Mientras me recuesto en el sofá, algo molesto por tener que ir mañana a trabajar, observo en imágenes tan grandes como el televisor de 32 pulgadas de mi salón, que el habitante medio del congo tiene como concepto del lejano futuro, como única preocupación diaria, qué comerá hoy. Una región entera siendo expoliada de sus riquezas por empresas occidentales y orientales, cuyos niños, nacidos con la misma inteligencia y las mismas capacidades que los de aquí, antes que sufrir el hambre se alistan con 12 años en facciones o ejércitos de mercenarios para morir con 13 de un balazo disparado por otro muchacho.
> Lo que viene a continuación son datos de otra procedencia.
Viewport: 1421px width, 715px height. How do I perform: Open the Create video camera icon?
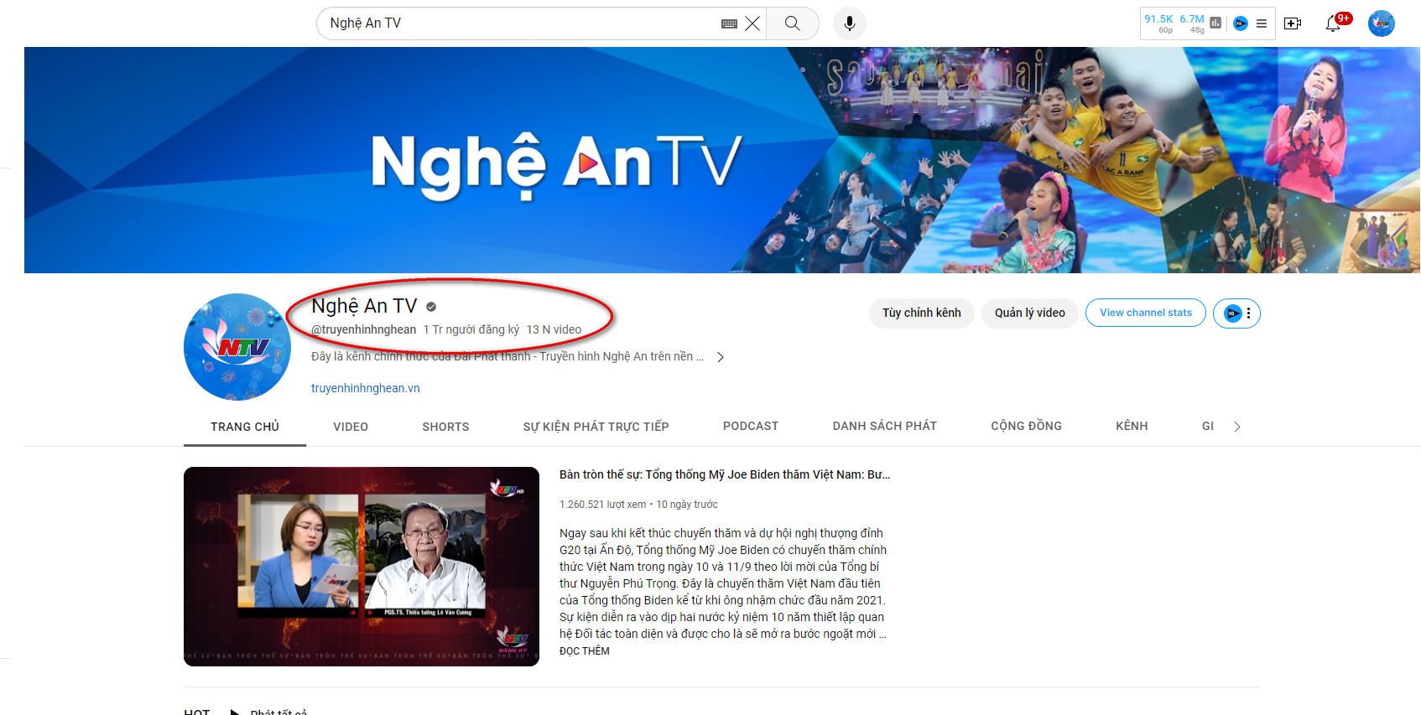click(x=1293, y=23)
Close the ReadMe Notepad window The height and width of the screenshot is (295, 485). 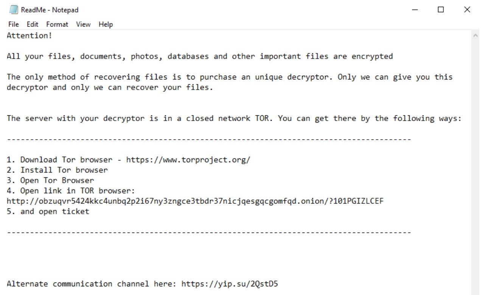click(467, 10)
Los que sobreviven a ese sangriento holocausto, años después siguen con su vida por las calles pobres y embarradas de las ciudades, sin familia ni amigos, buscando el alimento de hoy.
Junto a otros sentimientos, no puedo sino admitir mi admiración al contemplar la tremenda capacidad de adaptación del hombre, su capacidad de lucha, su instinto de supervivencia. En una misma región conviven la avaricia y el coraje, el despotismo y la sagacidad, cualidades detestables y admirables del ser humano… y me pregunto, ¿hay en el Congo buenos y malos?, ¿o esas cualidades las portan por igual todos los hombres, es decir, cada uno de ellos?.
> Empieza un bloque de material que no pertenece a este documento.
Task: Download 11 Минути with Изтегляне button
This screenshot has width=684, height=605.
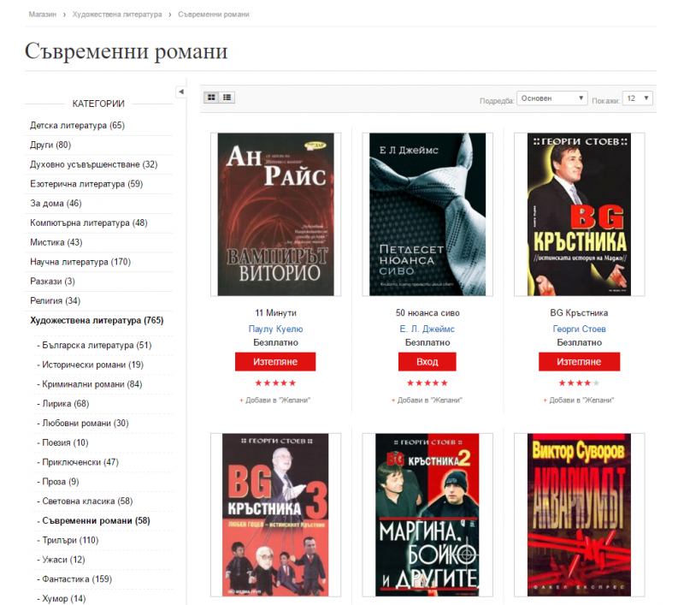Action: [275, 362]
Con la mirada fija en la cámara, una mujer relata como durante la guerra civil del Congo los soldados que mataron a los hombres de su poblado, la violaron seis veces y mataron a dos de sus tres hijos. Tras infligirle este dolor, prometieron darle a ella y a las demás mujeres algo de comer. Así que tomaron a su cuñada –explica la mujer- y le cortaron las manos y los pies, y lo mismo hicieron con sus orejas, yendo todos estos miembros a una gran olla de agua hirviendo. Buscando más condimento, a una mujer embarazada, una vecina del mismo poblado, la abrieron el vientre y le extrajeron el feto, que también fue a parar a la olla. Los soldados sazonaron todo esto con sus orines y excrementos y les dieron, sí, de comer.
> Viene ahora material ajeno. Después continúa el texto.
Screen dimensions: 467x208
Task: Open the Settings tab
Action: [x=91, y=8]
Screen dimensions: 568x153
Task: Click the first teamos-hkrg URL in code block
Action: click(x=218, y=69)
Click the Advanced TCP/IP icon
Cuando uno oye semejantes cosas, se pregunta qué clase de hombres hacen algo así, quienes, por el amor de dios, podrían ser tan crueles, tan despreciables, tan… Tienen que ser diablos, o estar poseídos o vinculados a Satanás…y quiere uno creer que son seres distintos, no humanos, otra cosa, algo horrible, otra raza, aunque sabe que muy probablemente entre estos diablos, capaces de tanto mal, se encuentren algunos de los niños-soldado por cuyo modo de vida he sentido lástima en el párrafo anterior. Y es que siempre es más fácil pensar que los hombres nos dividimos en buenos y malos, y que como en la película de este sábado noche, “El Señor de los Anillos”, puede enfrentarse el mal de cara, en una tremenda y épica batalla final. Resulta mucho más complicado, en cambio, aceptar que la maldad no está fuera de nosotros, sino dentro, que nuestra naturaleza humana es capaz de lo mejor y de lo peor, para cada hombre, sin excepción. ¿En qué momento el niño-soldado, que chapoteaba y jugaba hace unos años en el río de su poblado, se siente capaz de mutilar y matar?. Y manteniendo ese simple y maniqueo concepto de la vida, ese niño –díganme- ¿es bueno o malo?.
Dicen, y algunos le dan crédito, que la novela de “El Señor de los Anillos” fue escrita con la mente puesta en la Segunda Guerra Mundial y en el conflicto entre los oscuros ejércitos de Hitler y las inocentes y en principio timoratas potencias aliadas, que a punto estuvieron de advertir demasiado tarde el peligro y el mal que les acechaba. Sin embargo, el final de la batalla y la victoria definitiva sobre los “malos” no tuvo el carácter épico que a muchos les hubiera gustado, fue en cambio una nube con forma de hongo que devastó, arrasó y mató toda vida en miles de kilómetros cuadrados, un arma definitiva y terrible, el mal absoluto –lo han calificado-, lanzada por los “buenos”, los aliados.